EXERCISE REQUIREMENTS:
Leave the pictures out and write out exactly the lines from the top of the entries through the line containing "Given: Click the".

DATA:
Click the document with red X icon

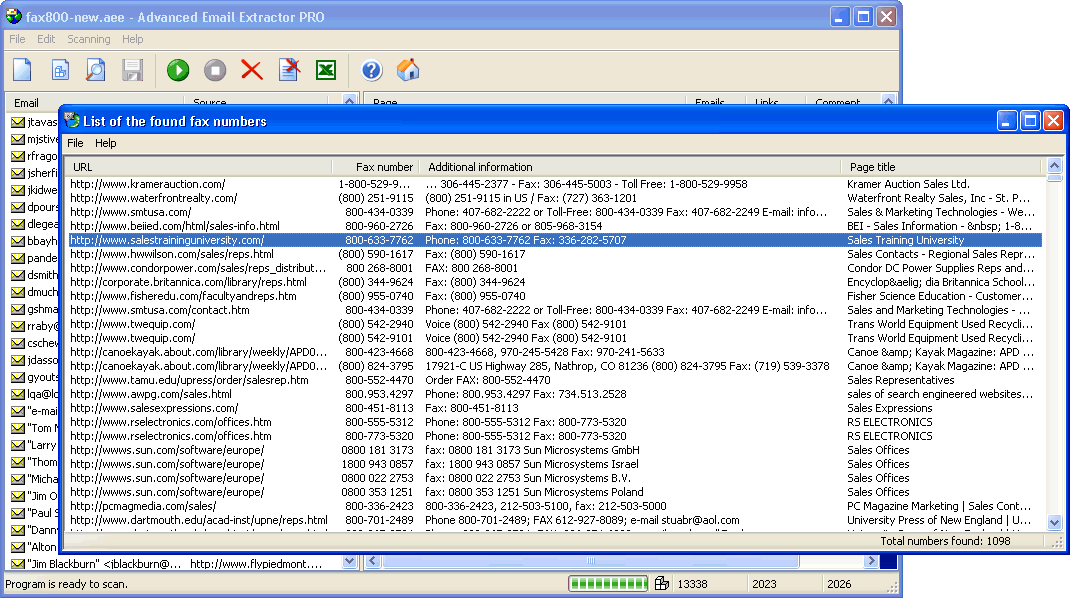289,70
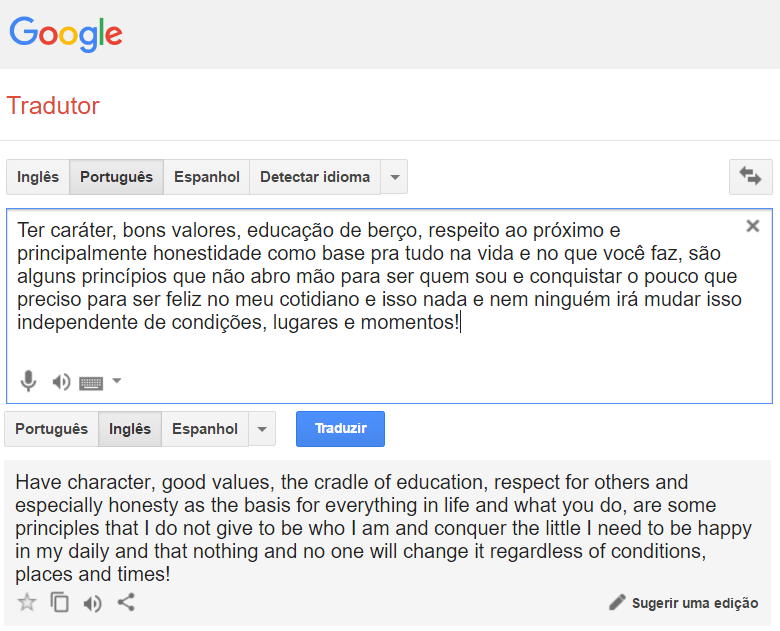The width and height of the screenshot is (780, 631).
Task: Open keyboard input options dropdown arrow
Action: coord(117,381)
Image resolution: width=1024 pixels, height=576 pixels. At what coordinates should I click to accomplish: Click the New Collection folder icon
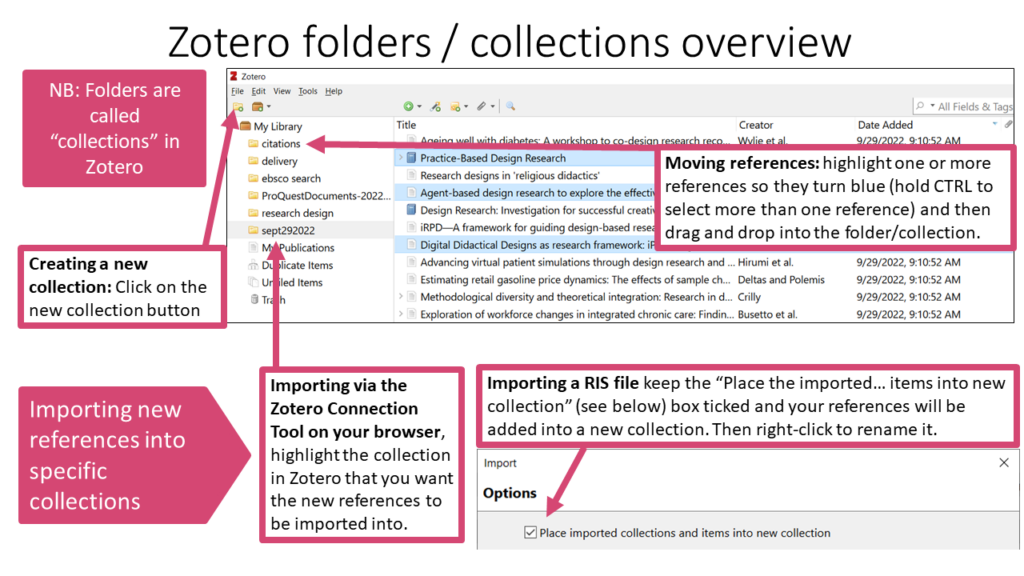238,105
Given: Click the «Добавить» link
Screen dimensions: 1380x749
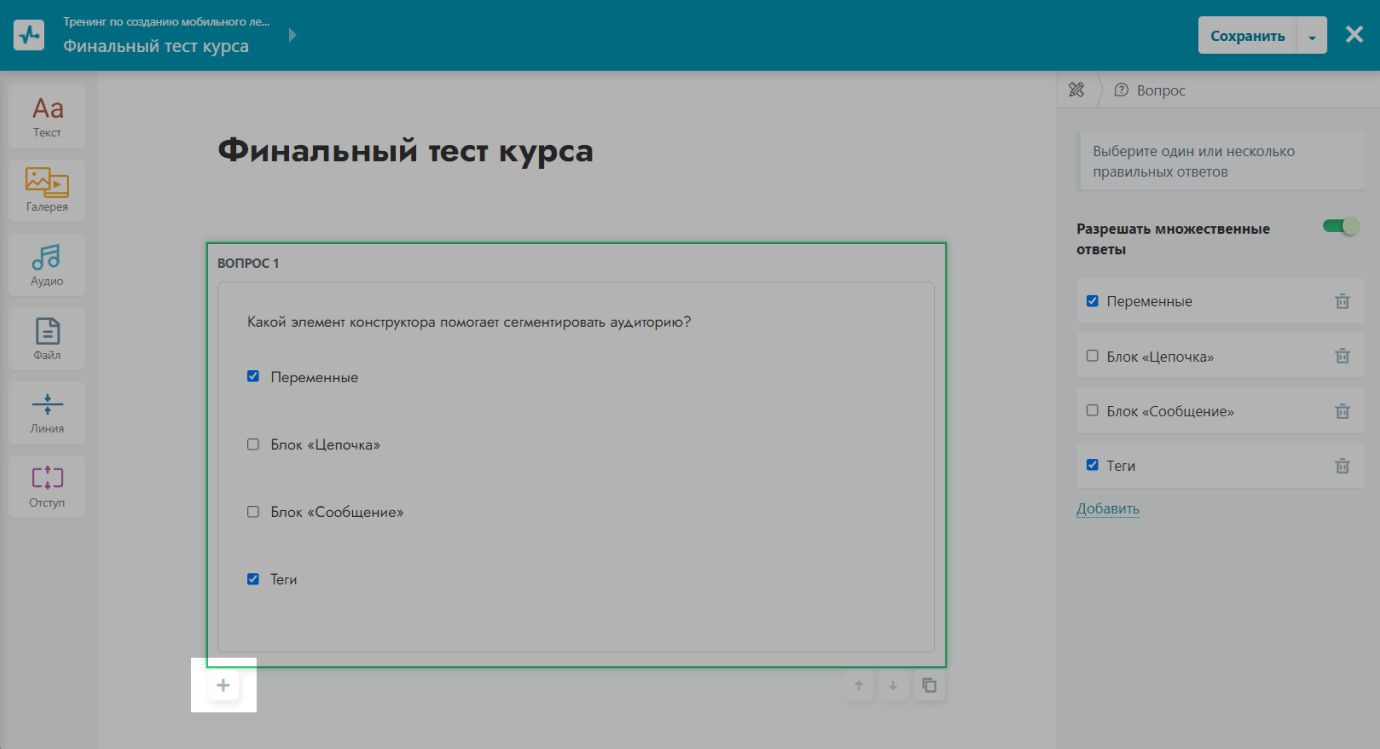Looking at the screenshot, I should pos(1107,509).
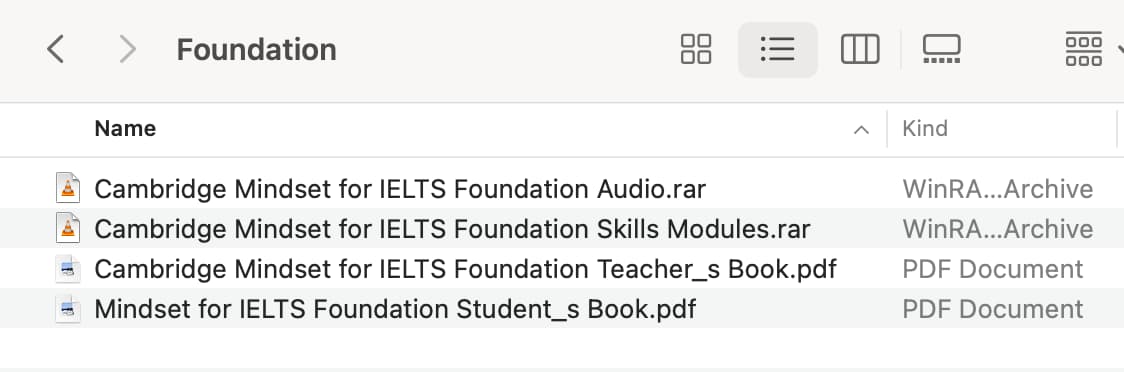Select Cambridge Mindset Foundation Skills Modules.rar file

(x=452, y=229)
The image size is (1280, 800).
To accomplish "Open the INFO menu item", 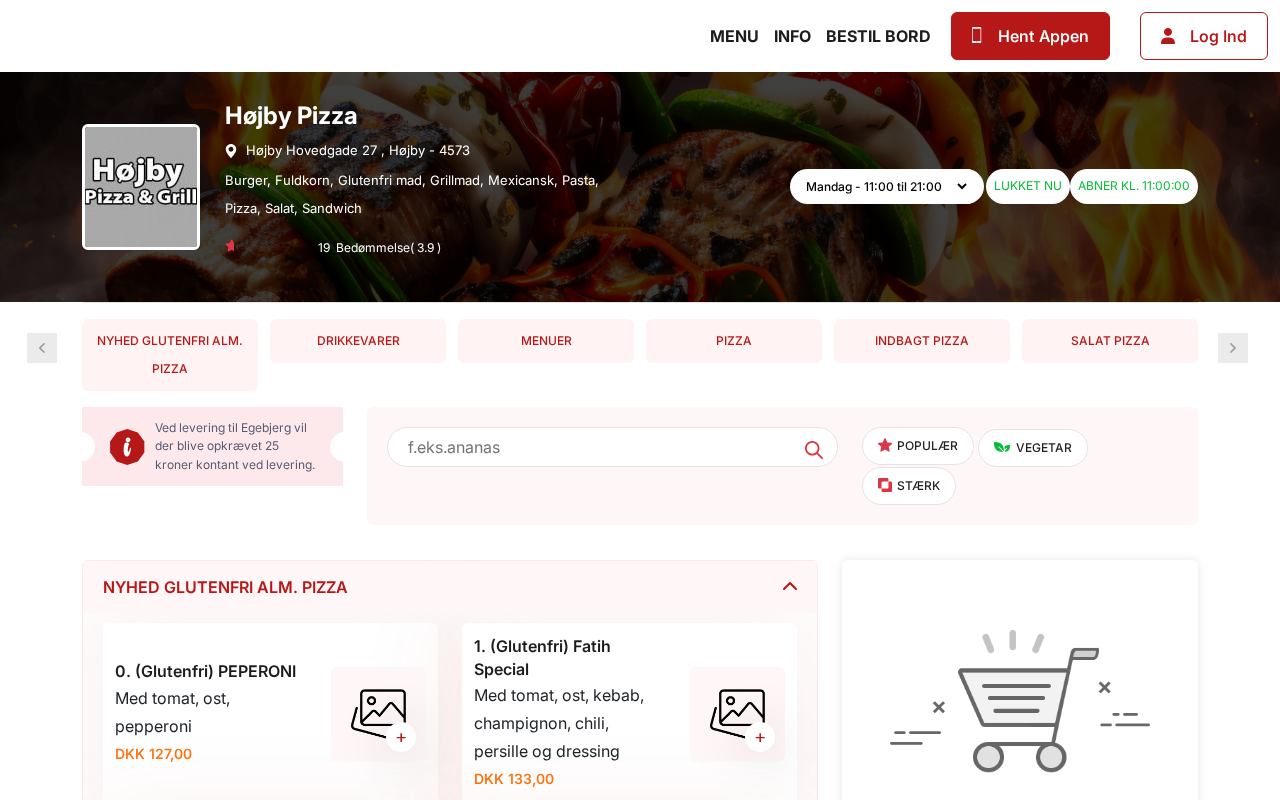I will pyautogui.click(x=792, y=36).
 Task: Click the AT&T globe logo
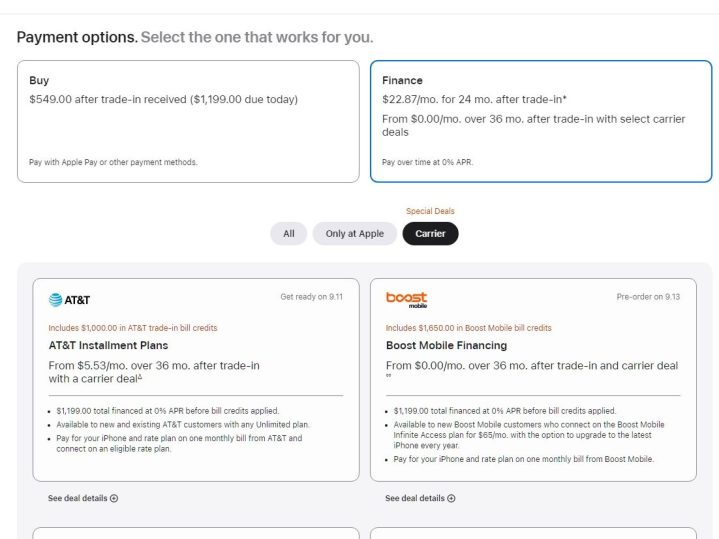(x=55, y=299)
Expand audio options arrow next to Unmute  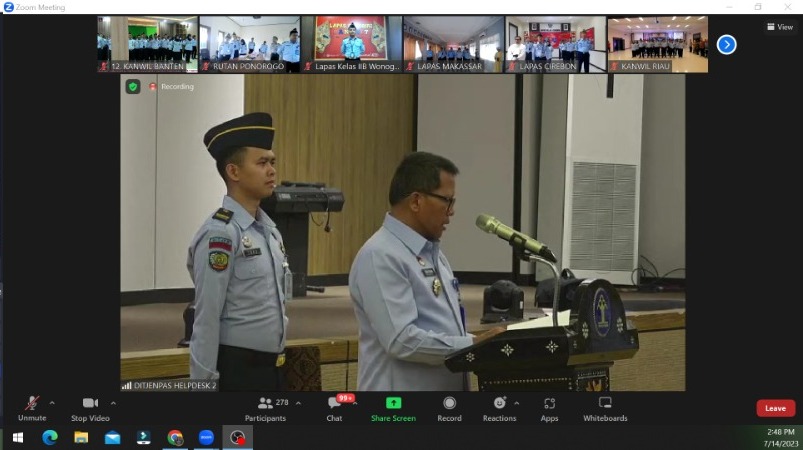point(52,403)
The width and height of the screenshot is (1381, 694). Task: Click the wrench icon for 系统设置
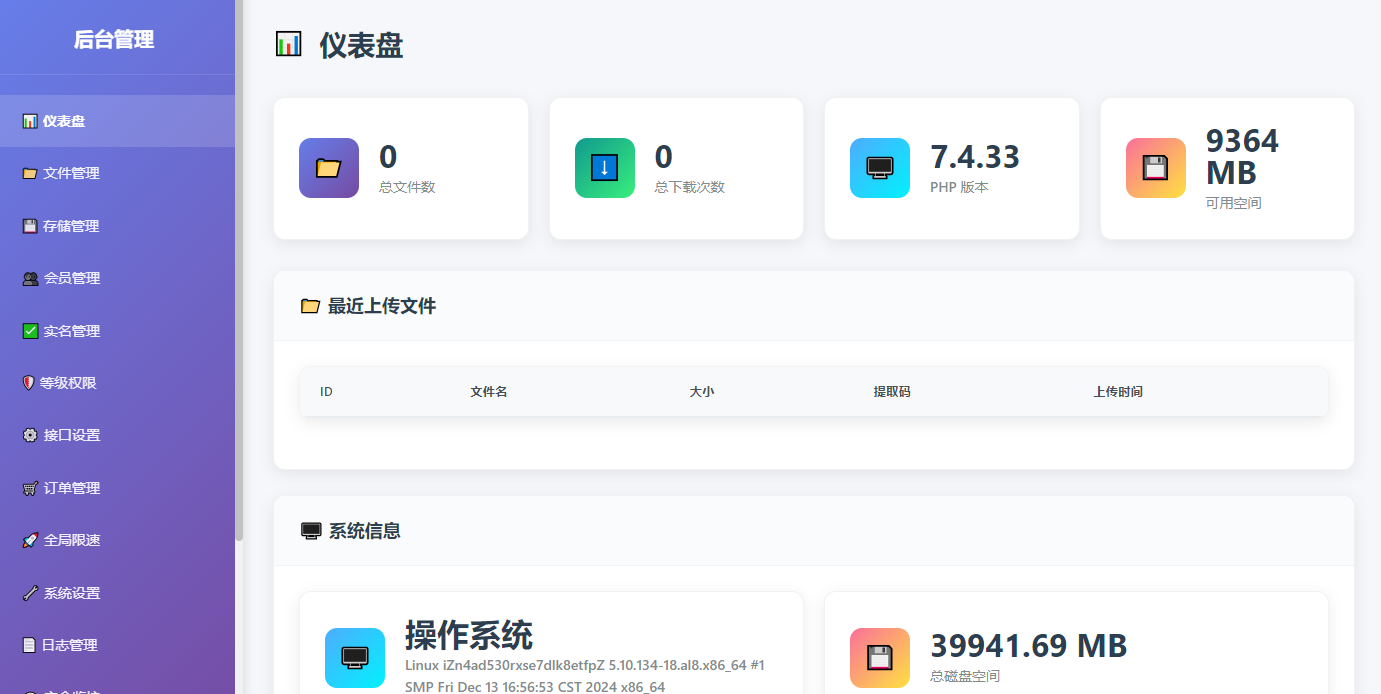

RESULT:
Click the document with red X icon

289,70
The width and height of the screenshot is (780, 631).
Task: Open keyboard input options dropdown arrow
Action: coord(117,381)
Image resolution: width=1024 pixels, height=576 pixels. At what coordinates should I click to accomplish: Click the New Collection folder icon
238,105
Given: Click the «Добавить» link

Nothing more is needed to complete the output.